Given text
+ + + + +
This week, I rearranged my room and moved my bed next to the window.  My desk was next to the window before, but I realized that I never sit at my desk. I’m not sure I have ever sat at my desk. I’m not sure why I even own a desk. I sit on my bed to read, to write, to watch Netflix—even to eat, which happens more often than I’d like to admit. That’t the thing about living alone— there is no one to walk upstairs and see you eating Frosted Flakes at 2:00 in the afternoon and ask in surprise/disgust, “Are you eating breakfast?!” Yes, this has happened before. There is also the sad realization that no one will know you rearranged your room or got up at a decent hour to make yourself a brunch of lemon crepes and caramel coffee unless you post it on Instagram.

I’ve had a lot of time on my hands lately, because I had two days off this week. Being a nanny means that sometimes you get two days off because you simply “aren’t needed,” regardless of the fact that you want/need the money for those two days. Because all of my friends work “real” full-time jobs, I found myself doing things like getting my hair cut and changing lightbulbs. And moving furniture. All by myself (!) I also took my car in to get a new battery and an oil change, because my last week had been full of the drama that anyone with an old car battery feels during Michigan January. This drama includes walking out of the grocery store and looking around wondering “Who here would I ask to jump my car for me?” This is followed immediately by a quick prayer at the wheel and (hopefully) the relief of an engine roaring to life.  Except for when it doesn’t start, and you call someone to come and help you, because you don’t want to talk to strangers.

I eventually did take my car in to the shop, and laughed when I asked the mechanic if I could pay with a debit card, and he responded by telling me they take “anything but your first born child.” Later, I remembered the car seat in the back of my car (I’m a nanny to a three-year-old) and realized the man thought I actually had a child to sacrifice, if need be. I decided not to correct him in hopes that maybe he would give me a discount for being a single mother. (I was once dating someone who called a car repair shop for me and somehow got my quote lower by saying he was my fiancé.)
+ + + + +
Supplied material
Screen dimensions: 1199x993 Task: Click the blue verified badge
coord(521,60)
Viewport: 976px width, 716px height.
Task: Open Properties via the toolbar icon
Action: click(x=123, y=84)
+ + + + +
Exercise requirements
1: In the passage about living alone, what did the mechanic say the shop would take as payment?
2: Retype the passage about living alone between "I eventually did" and "was my fiancé.)", inclusive.

Exercise answers
1: Anything but your first born child.

2:
I eventually did take my car in to the shop, and laughed when I asked the mechanic if I could pay with a debit card, and he responded by telling me they take “anything but your first born child.” Later, I remembered the car seat in the back of my car (I’m a nanny to a three-year-old) and realized the man thought I actually had a child to sacrifice, if need be. I decided not to correct him in hopes that maybe he would give me a discount for being a single mother. (I was once dating someone who called a car repair shop for me and somehow got my quote lower by saying he was my fiancé.)